> [What is required] The records below are to be returned word for word, with pictures left out.

> [Task inputs]
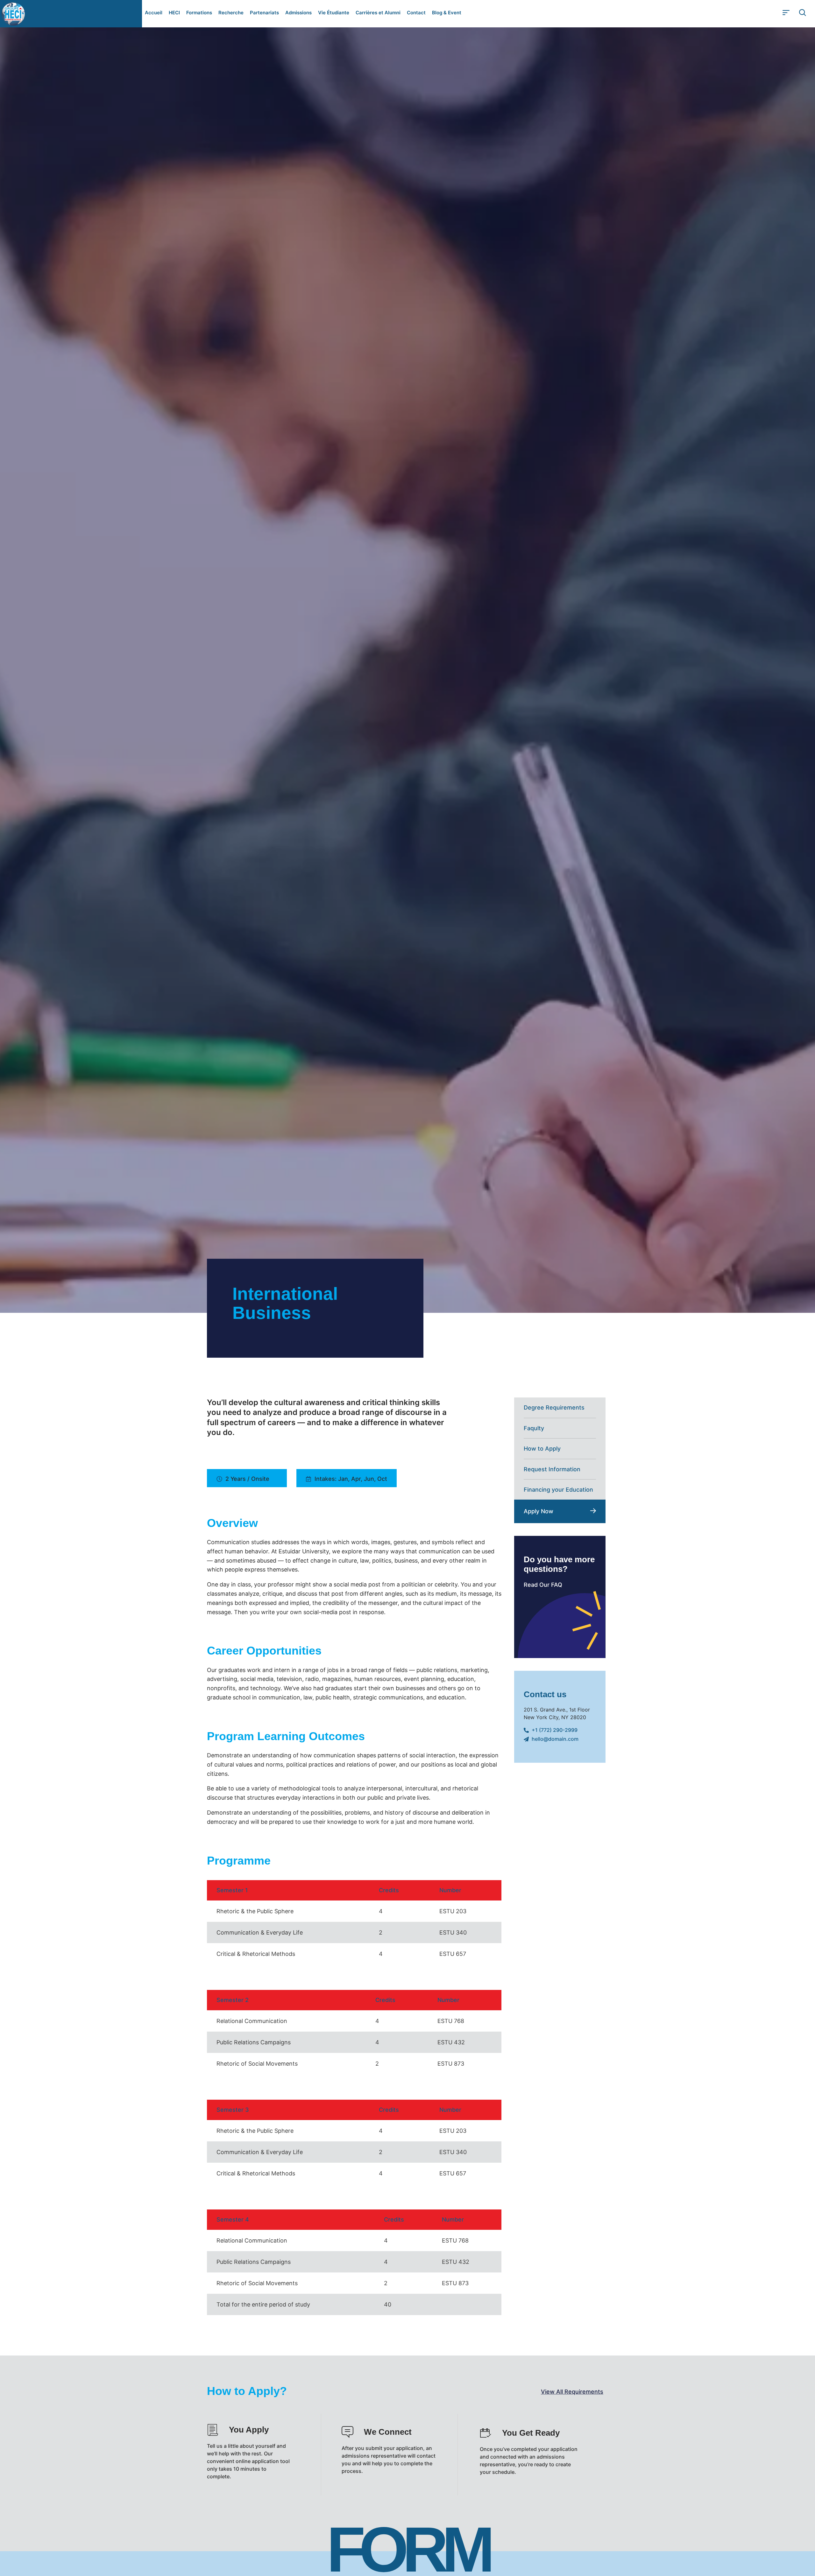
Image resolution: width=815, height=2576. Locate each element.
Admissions (298, 13)
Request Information (552, 1469)
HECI (174, 13)
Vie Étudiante (333, 13)
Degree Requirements (554, 1407)
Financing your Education (558, 1489)
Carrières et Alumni (378, 13)
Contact (416, 13)
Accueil (153, 13)
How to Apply (542, 1448)
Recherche (231, 13)
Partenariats (264, 13)
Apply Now (538, 1511)
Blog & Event (446, 13)
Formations (199, 13)
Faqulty (534, 1428)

> [Output]
Image resolution: width=815, height=2576. Locate each element.
Admissions (298, 13)
Request Information (552, 1469)
HECI (174, 13)
Vie Étudiante (333, 13)
Degree Requirements (554, 1407)
Financing your Education (558, 1489)
Carrières et Alumni (378, 13)
Contact (416, 13)
Accueil (153, 13)
How to Apply (542, 1448)
Recherche (231, 13)
Partenariats (264, 13)
Apply Now (538, 1511)
Blog & Event (446, 13)
Formations (199, 13)
Faqulty (534, 1428)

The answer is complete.